◆ **Exercise instructions**
a - Answer these about the passage on walking across America, one line each:
(i) How long after the police dispatcher said she couldn't help did she call back?
(ii) Which two exercises are called great for the upper body?
(iii) What does the passage say to learn to do with loneliness and solitude?
b - Copy out the part of the passage on walking across America that opens with the words containing "You have to realize that you’ll" and closes with "really enjoy yourself.", replacing "the country" with "the continent".

[Passage to read start]

Hey (operators name if they say it), just have a quick question for you. My name is (your name) and I’m walking across America. I’m planning on finishing my day of walking today in (town name) and was wondering if there is anywhere that I might be able to set up my tent and get some sleep for the night, like a town park or a place like that?

This works almost every single time, and I did it very often. The police are your friends. Be courteous and personable and they’ll help you out.

If for some reason they do not help you, do not be rude. Be just as nice as if they had helped you. I say this because one time a police dispatcher said there was nowhere I could camp and that she couldn’t help me. I kindly thanked her for her time and told her to have a nice night. Five minutes later she called me back, said that she felt bad and had made a few extra calls, and I was all set to camp in a place outside of town. It pays to be nice, always.

One additional thing to keep in mind: The world becomes a very different place at night. If dark is approaching and you are having a lot of trouble finding a place to sleep (this will happen, count on it), do your best to not panic. This is because once the sun does go completely down, you will have no trouble finding some shadows to hide out in, no matter how busy of any area you are in. This will likely mean that you need to get a very early start and likely have to wake up before sunrise, but at least you’ll have a hidden place until then. I’ve camped safely right along roads or in towns in places were I thought that there was no way I could have gone undetected when I saw them during the daylight hours. Behind buildings, in bushes, you name it. Just keep this in mind when you find yourself getting stressed about not finding a place to sleep. Once dark comes, you’ll have a multitude of little nooks and crannys to choose from.

How do I train for a long distance walk?

Well, the only way to train for walking 15+ miles per day is to walk 15+ miles per day. If you don’t have time for that, which most people don’t, there are still things you can do to help yourself prepare.

First, do a lot of upper body exercise. Push-ups and pull-ups are great. If you will be using a backpack, this can really help, as a heavy pack puts a lot of pressure on your core and back.

Also, take time to stretch every day. The more flexible you are, the better off you’ll be.

In addition to those things, walk as much as possible.

You have to realize that you’ll never be fully prepared unless you have the time to walk all day. For my trip, I decided to just do those two things I mentioned before and sort of get in shape as I started. I took things slow the first couple weeks of my walk and eased into it. The beginning was rough at times, but things got better every day.

Did you get lonely?

Definitely. But when you plan to walk across the country you have to realize that you will get lonely. It’s just part of the experience. The sooner you make peace with the idea that you’re going to be alone almost all the time, the better off you’ll be. Learn to embrace the loneliness and solitude. When you do this, things really open up to you and you’ll find that you can really enjoy yourself.

[Passage to read end]
[Information shown start]

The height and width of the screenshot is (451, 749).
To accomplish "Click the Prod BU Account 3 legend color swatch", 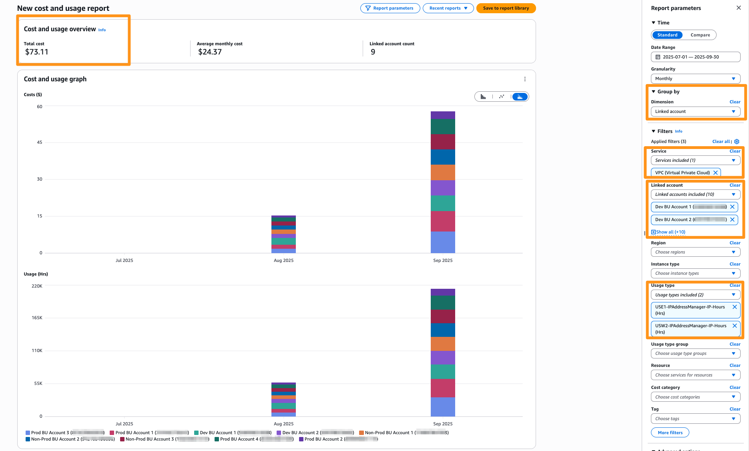I will click(27, 433).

[Information shown end]

◆ **Expected answers**
a -
(i) Five minutes.
(ii) Push-ups and pull-ups.
(iii) Embrace them.

b -
You have to realize that you’ll never be fully prepared unless you have the time to walk all day. For my trip, I decided to just do those two things I mentioned before and sort of get in shape as I started. I took things slow the first couple weeks of my walk and eased into it. The beginning was rough at times, but things got better every day.

Did you get lonely?

Definitely. But when you plan to walk across the continent you have to realize that you will get lonely. It’s just part of the experience. The sooner you make peace with the idea that you’re going to be alone almost all the time, the better off you’ll be. Learn to embrace the loneliness and solitude. When you do this, things really open up to you and you’ll find that you can really enjoy yourself.